District 2 makes up 60 percent of the land in Arizona. Redistricting in 2020 changed it to a largely red voter base.
Jordan James Harvill, the program director for Advance Native Political Leadership, says it will be an uphill battle, but with hard work to get out the Native vote, Nez may find victory.
“There’s 129,000 unregistered Native voters or unregistered voters in the district. A large section of that is Native voters,” Harvill, Cherokee and Choctaw, said in a Sept. 27 interview.
All across the district, Indigenous get-out-the-vote workers have been working hard to get as many people as possible to register to vote.
It appears to be working, as many polls are showing Nez inching closer to a win over Crane.

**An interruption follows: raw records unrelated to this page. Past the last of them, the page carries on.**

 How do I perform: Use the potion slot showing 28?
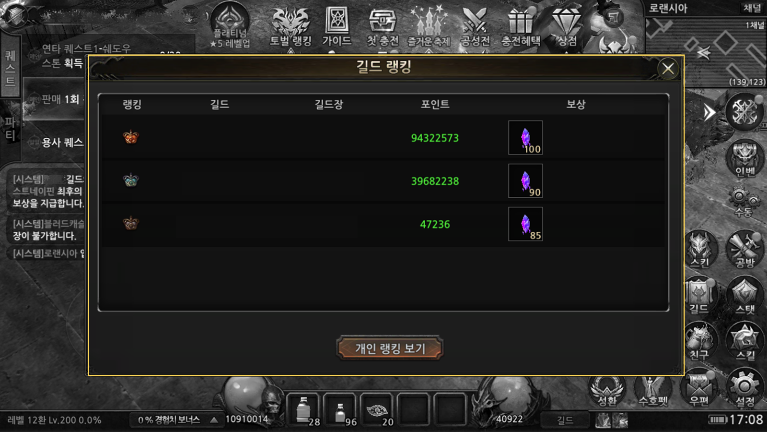coord(303,410)
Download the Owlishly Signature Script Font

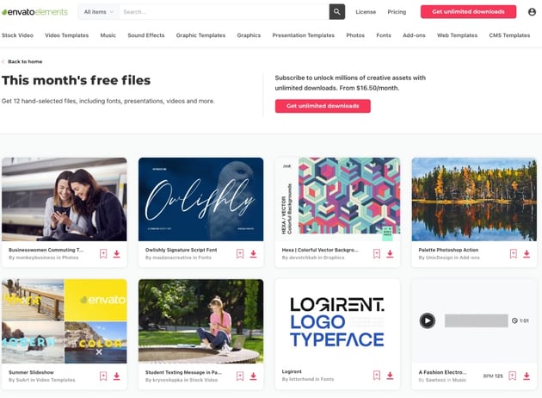(254, 253)
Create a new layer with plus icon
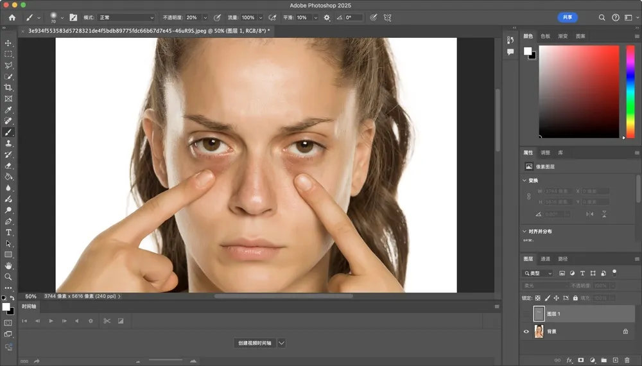 click(615, 360)
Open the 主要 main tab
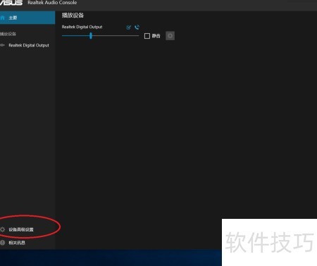 [27, 18]
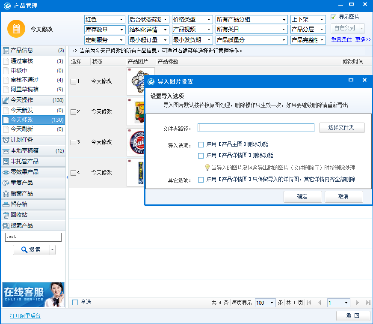Enable 启用【产品主图】删除功能 checkbox

point(201,144)
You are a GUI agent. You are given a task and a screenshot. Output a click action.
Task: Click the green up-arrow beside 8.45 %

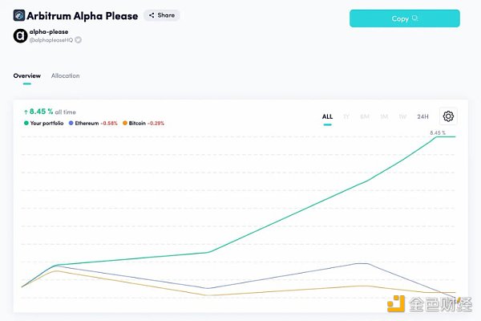[x=26, y=112]
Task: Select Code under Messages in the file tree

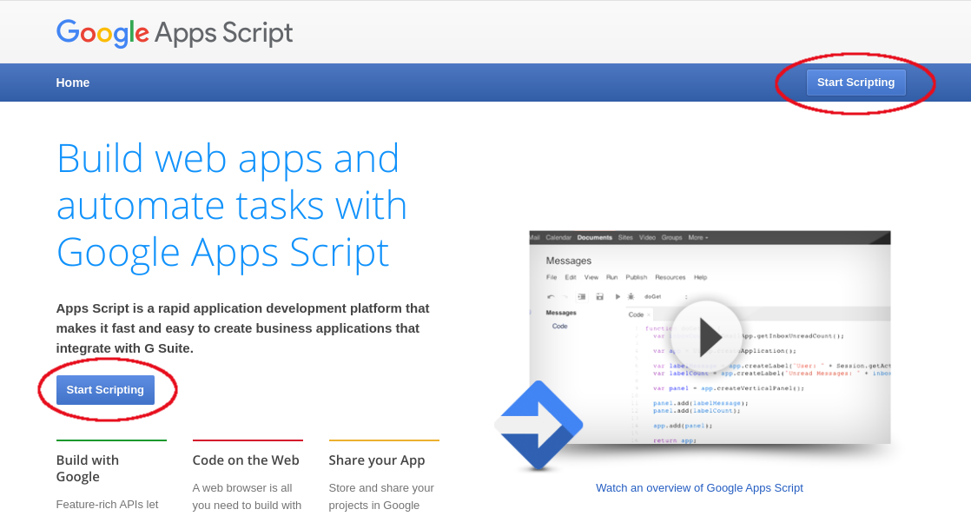Action: pos(560,326)
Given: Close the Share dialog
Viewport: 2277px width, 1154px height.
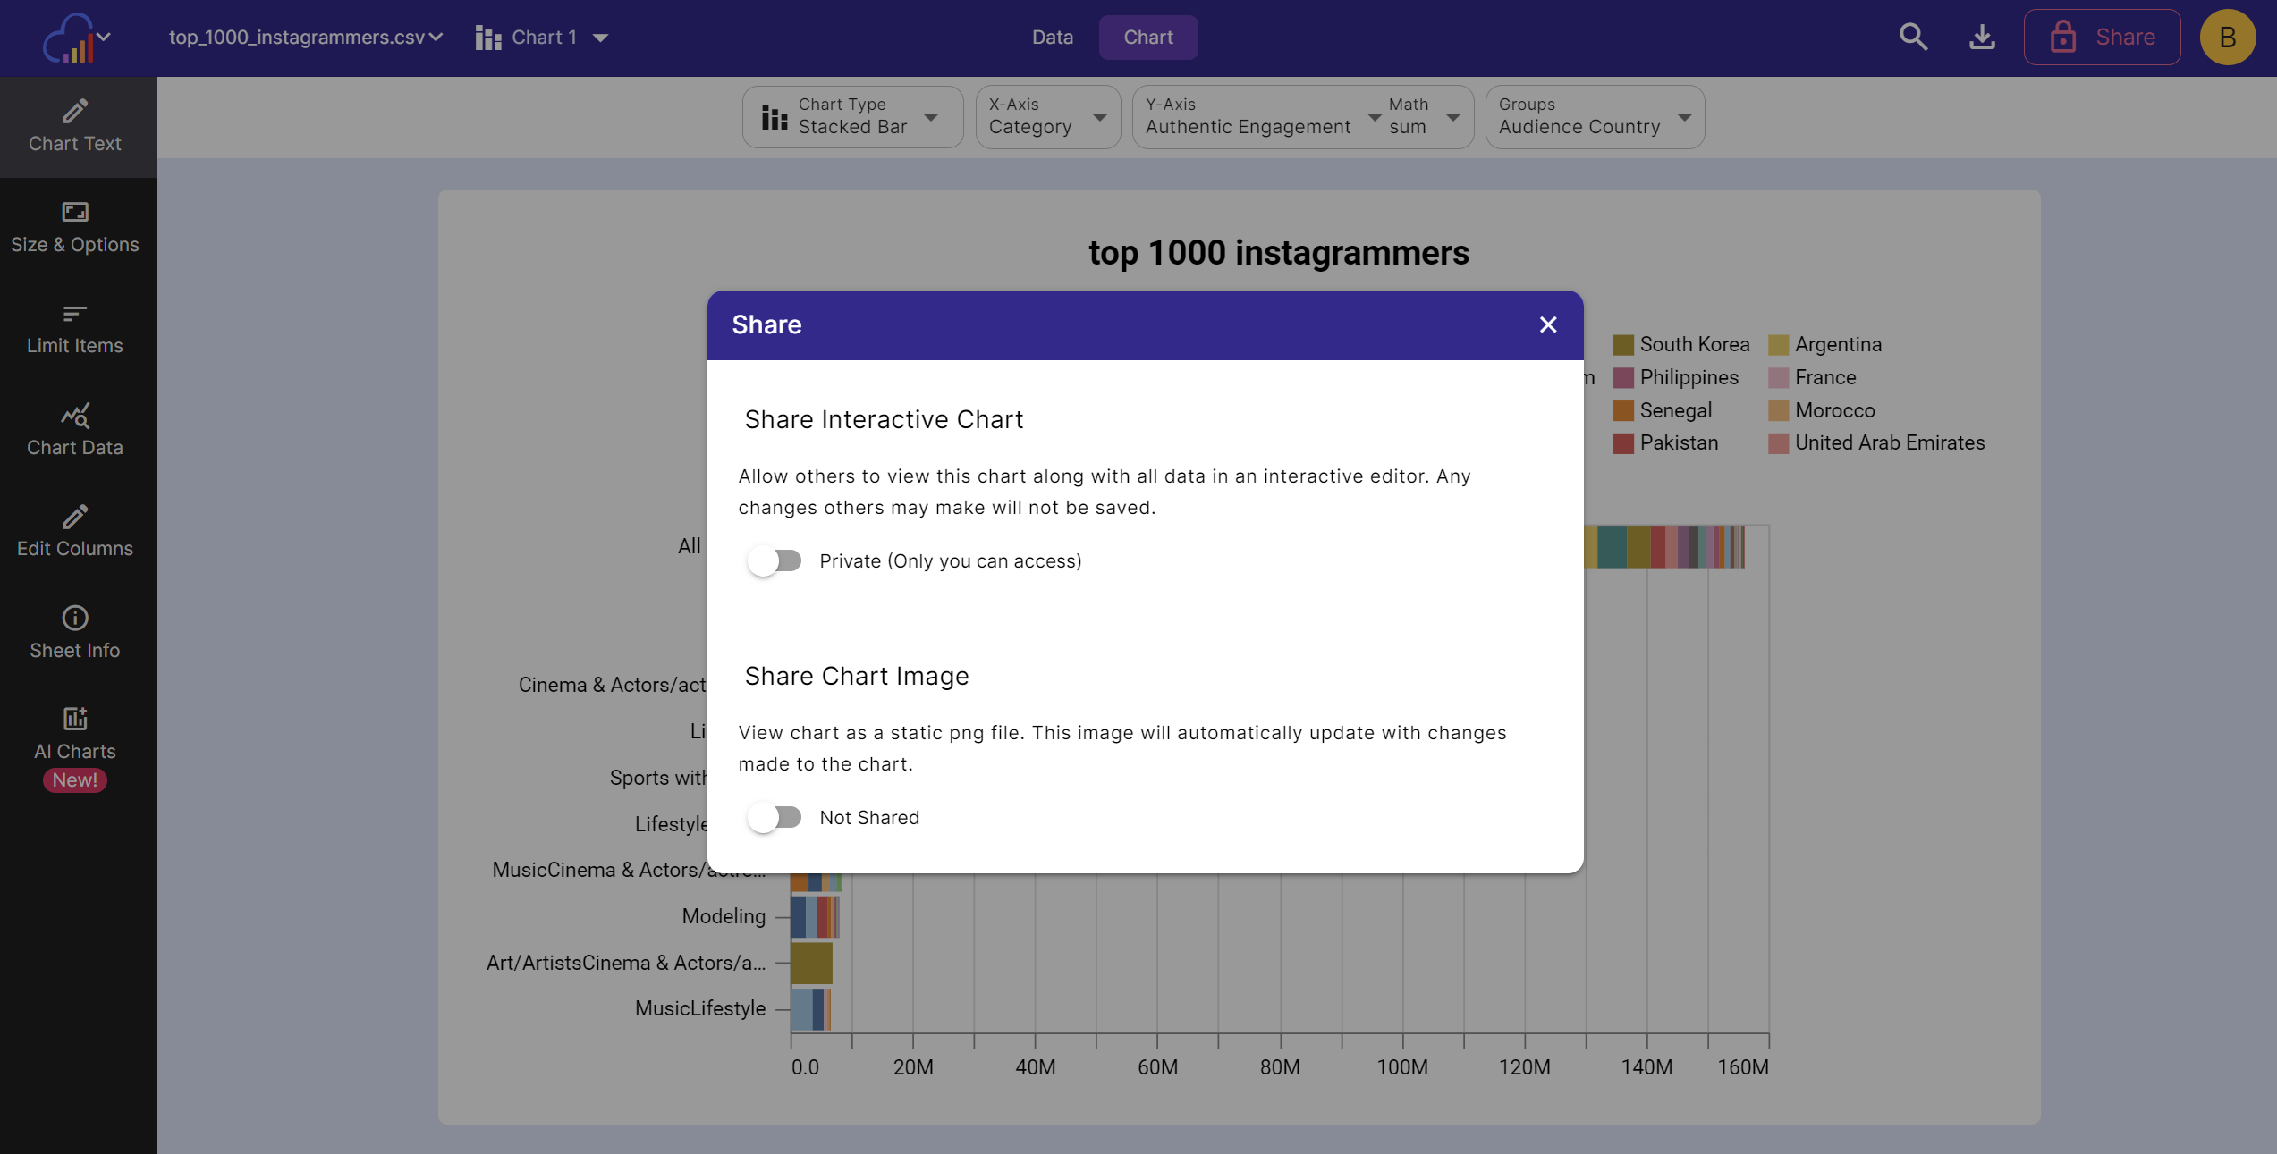Looking at the screenshot, I should (1548, 324).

“My opponent was hand-picked by former President (Donald) Trump to run for office two years ago because of the gerrymandering and the redistricting that occurred here. And it moved a little bit to the Republican side,” Nez said.
Harvill agrees that the 2020 redistricting tipped the district to red.

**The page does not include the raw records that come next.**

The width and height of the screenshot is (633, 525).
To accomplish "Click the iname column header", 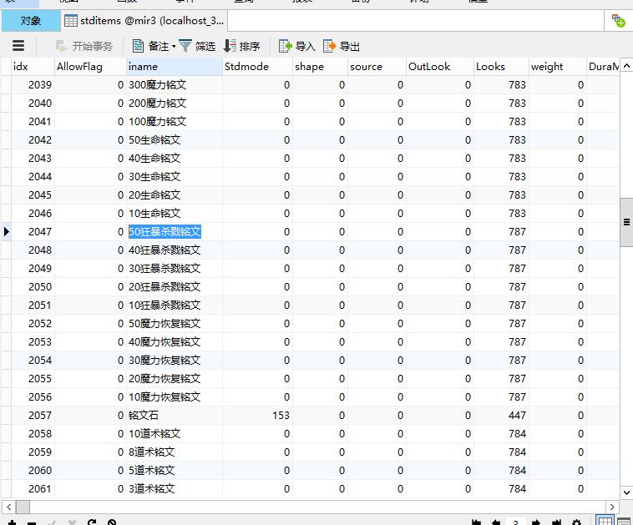I will (174, 67).
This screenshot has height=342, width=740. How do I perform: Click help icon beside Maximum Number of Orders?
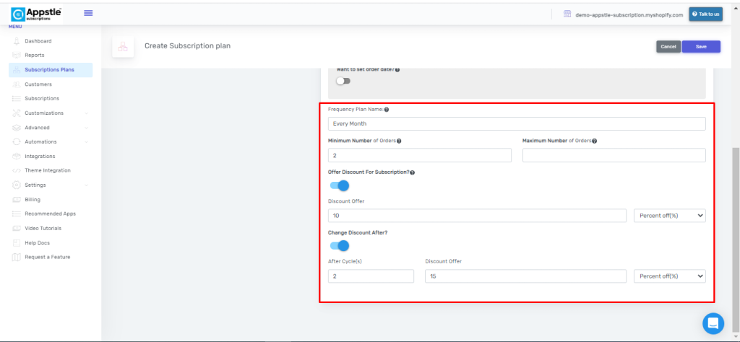point(594,141)
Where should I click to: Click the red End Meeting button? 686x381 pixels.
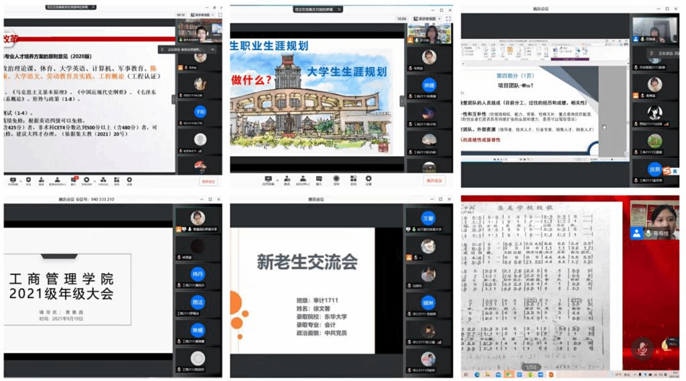coord(209,180)
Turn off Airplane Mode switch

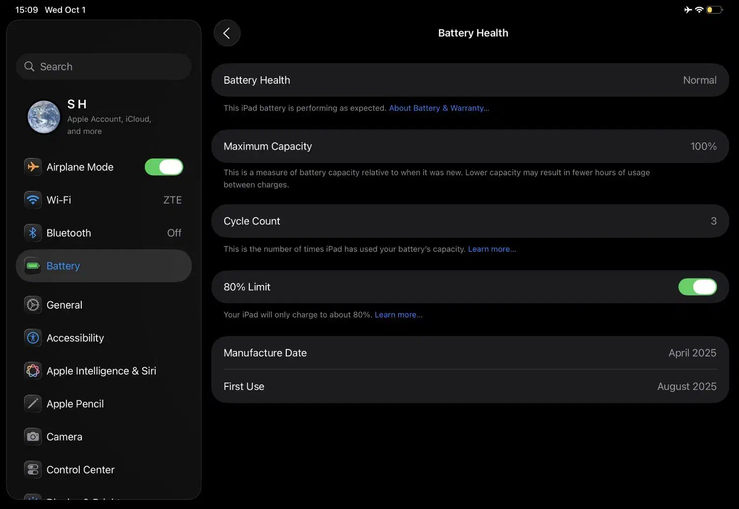[x=164, y=167]
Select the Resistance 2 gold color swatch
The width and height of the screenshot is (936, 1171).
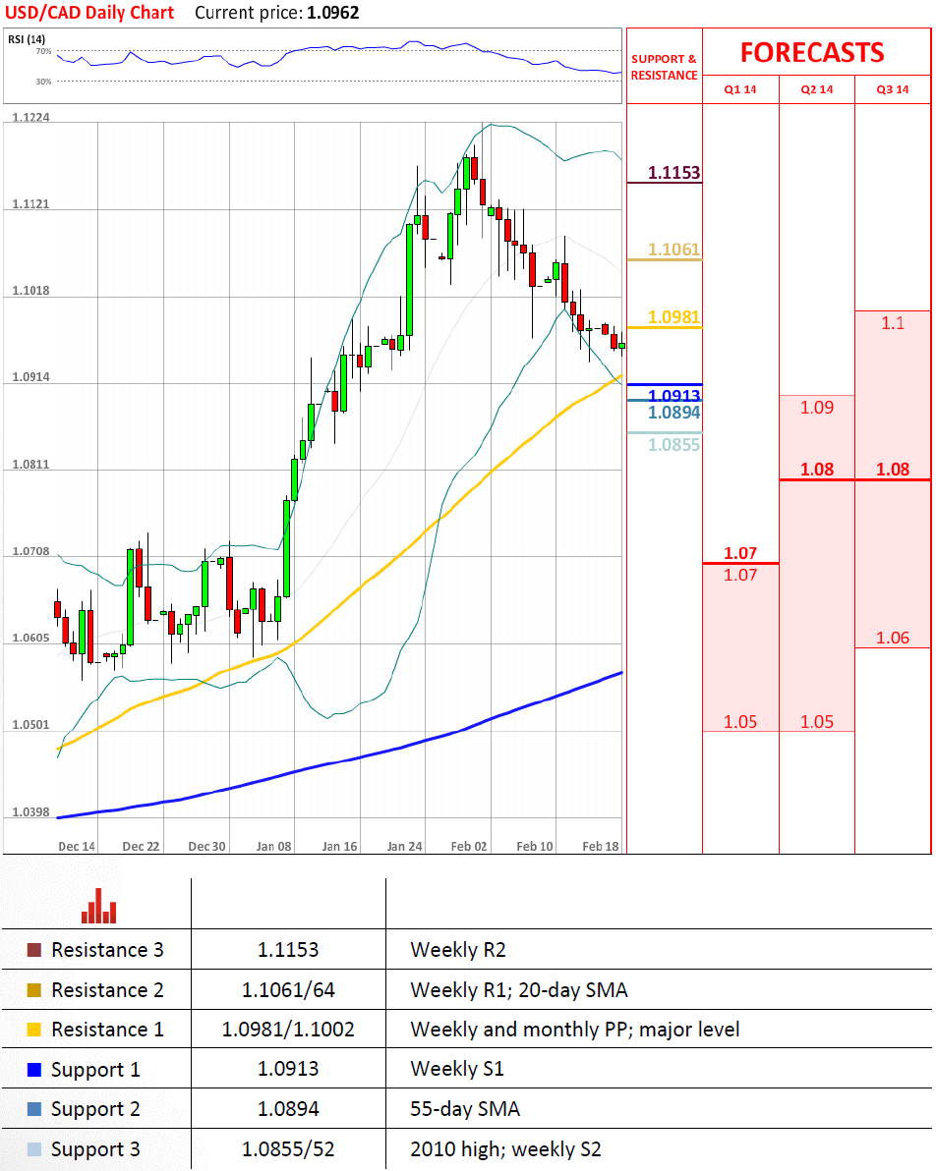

“After redistricting post 2020, what we saw is that the district got significant geographies added to it that diluted the Native voting population and it shifted pretty far to the right. I think there’s a deeper story to tell about what that looks like, though. And so for the purposes of this race, I think Jonathan Nez is going to have a really uphill battle and he’s going to invest really deeply in Indian Country to make sure that he has a pathway to victory,” Harvill said. “I also think that as a state, Arizona is home to some of longest legacies of voter suppression against Native peoples historically. And so it’s a big deal to have our first person who may make it across the finish line and join our other members in Congress.”
Noble Predictive Insights for Inside Elections and Politico show the race tied at 42 percent each, while the Cook Political Report shows Crane with a slight edge of six points.

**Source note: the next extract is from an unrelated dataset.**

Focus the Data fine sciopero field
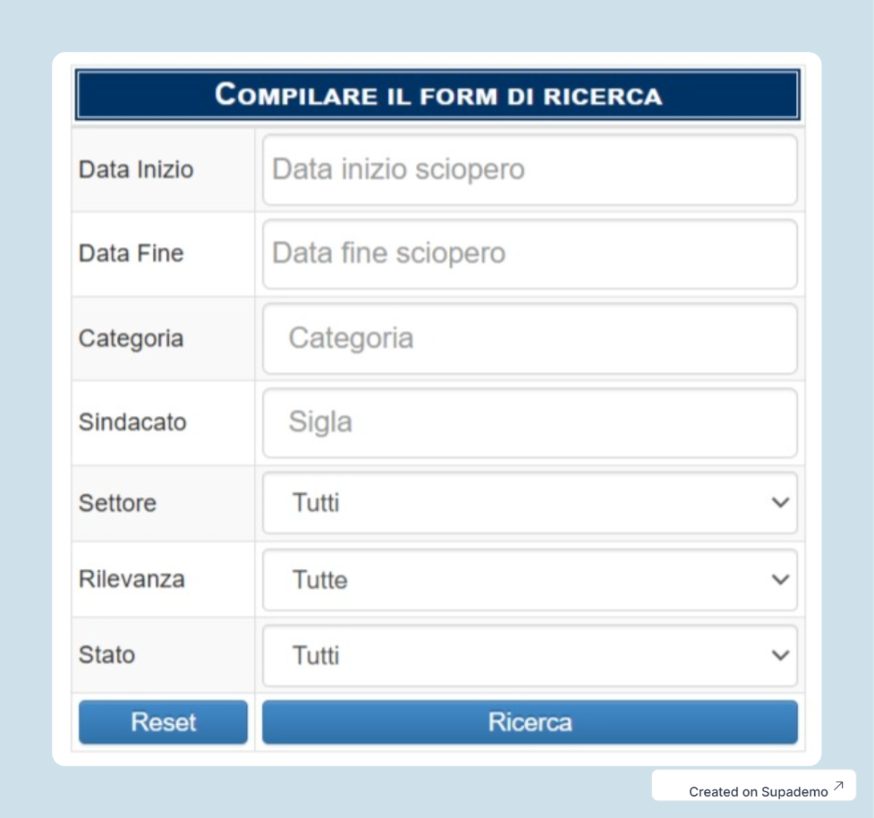874x818 pixels. (x=529, y=254)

Nez said he wants to work across the aisle for Arizonans.
“It was pretty nice back in the day when Republicans and Independents and Democrats worked together. And maybe we need to go back to working together and push back this extremism, this division,” Nez said. “And I think this is a very important election that we need to be engaged in to make sure that our future is bright and democracy is protected, not just for us now, but as we say in Indian Country, seven generations and beyond.”